In the midst of it, he caught himself at it, and laughed.

"What you're doing, my friend, is pretending you don't like Claire, so that you can hide from your fool self the fact that you're going to sneak back to see her the first chance you get — first time the watch-dog is out. Seriously now, son, Claire is impossible for you. No can do. Now that you've been chump enough to leave home —— Oh Lord, I wish I hadn't promised to take this room for all winter. Wish I hadn't matriculated at the U. But I'm here now, and I'll stick it out. I'll stay here one year anyway, and go back home. Oh! And to —— By Golly! She liked me!"

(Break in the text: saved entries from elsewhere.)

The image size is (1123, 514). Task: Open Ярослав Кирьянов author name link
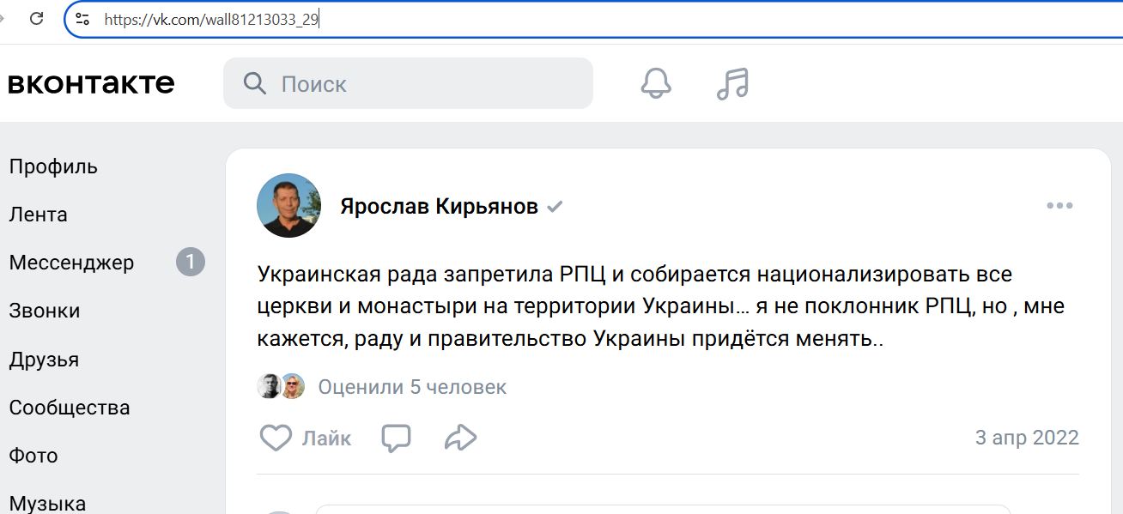point(439,207)

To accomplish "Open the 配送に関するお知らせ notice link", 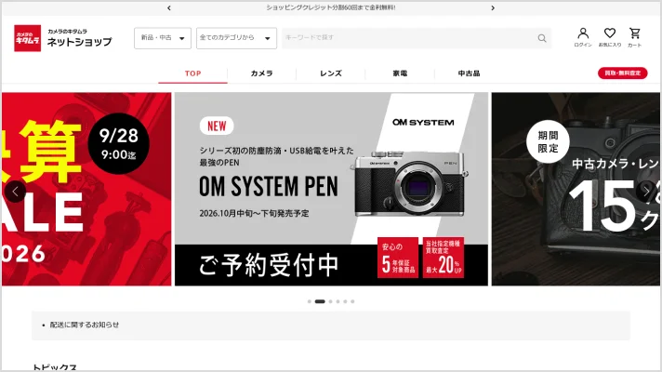I will (x=85, y=325).
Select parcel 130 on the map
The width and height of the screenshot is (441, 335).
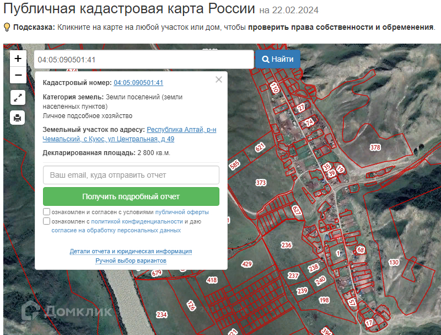393,262
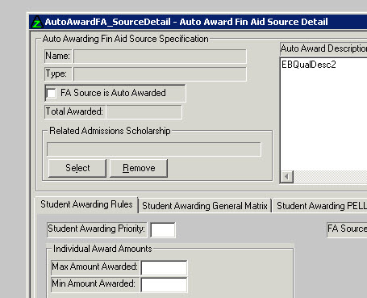The image size is (367, 298).
Task: Click the window title bar text
Action: (x=186, y=22)
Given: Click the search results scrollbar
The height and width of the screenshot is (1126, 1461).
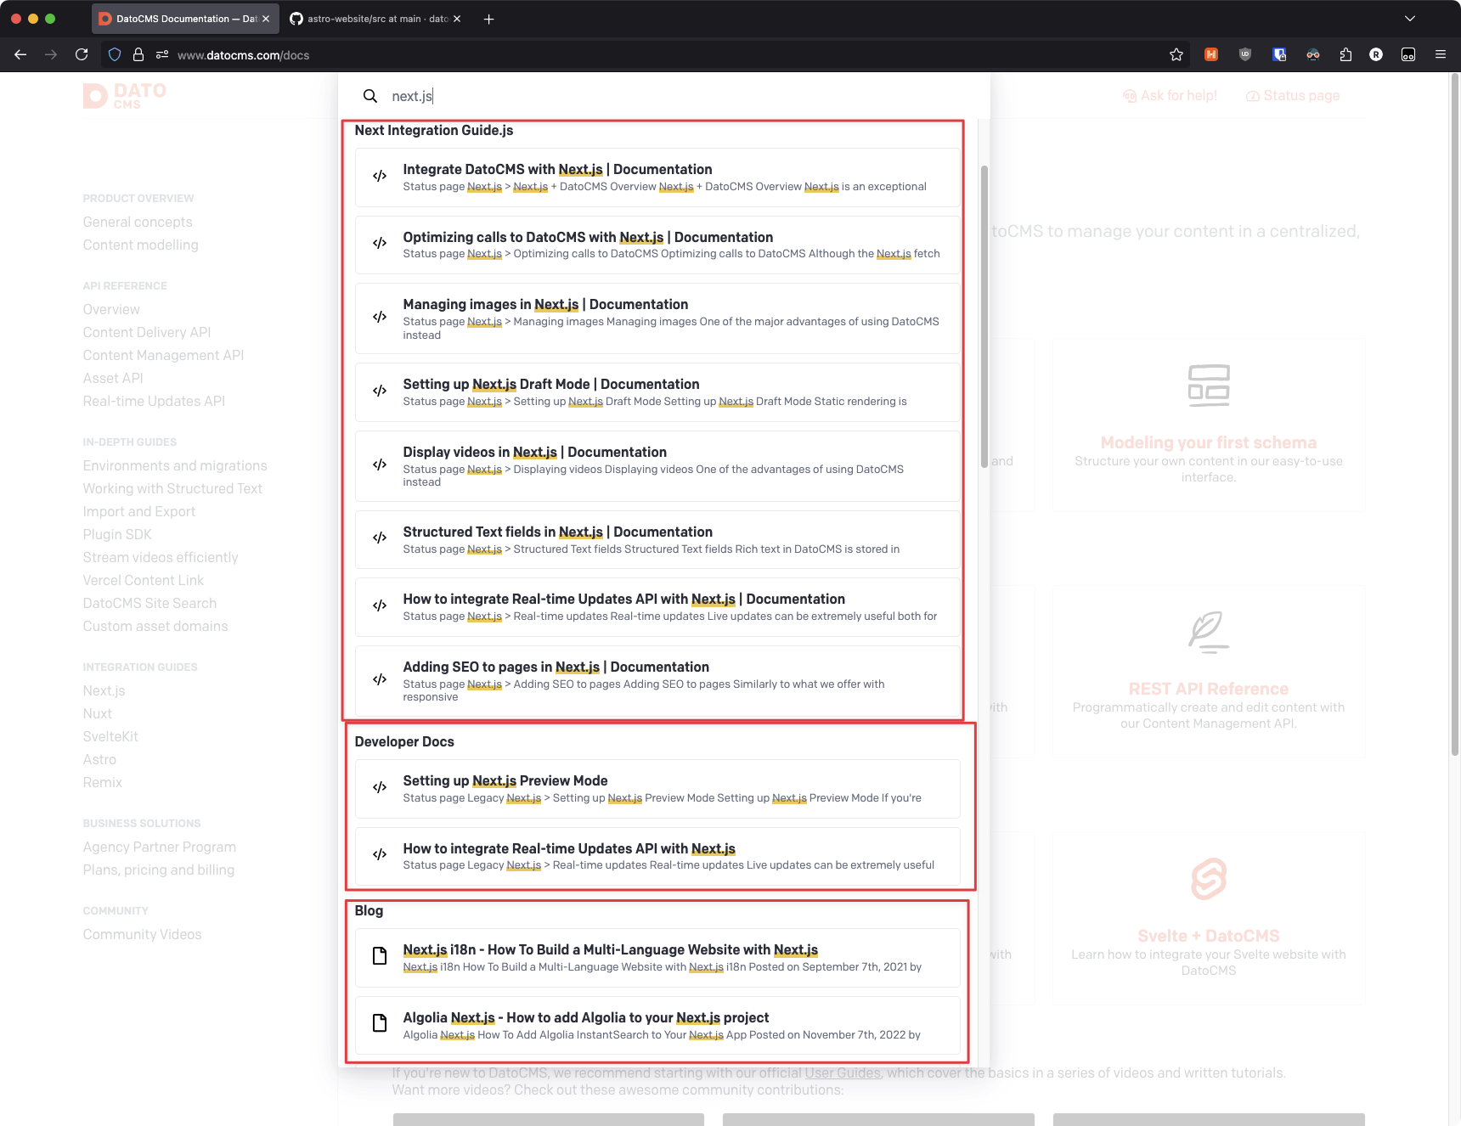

He was thinking of the wild-rose teacher to whom he had given a lift back in Dakota. He was remembering her daintiness, her admiration.

"Now there's somebody who'd make me keep climbing, but wouldn't think I was a poor hick. If I were to drive back next spring, I could find her —— "

CHAPTER XXVI

A CLASS IN ENGINEERING AND OMELETS

Table of Contents

The one thing of which Milt Daggett was certain was that now he had managed to crawl into the engineering school, he must get his degree in mechanical engineering. He was older than most of his classmates. He must hurry. He must do four years' work in two.

There has never been a Freshman, not the most goggle-eyed and earnest of them, who has seen less of classmates, thought less about "outside activities," more grimly centered the universe about his work.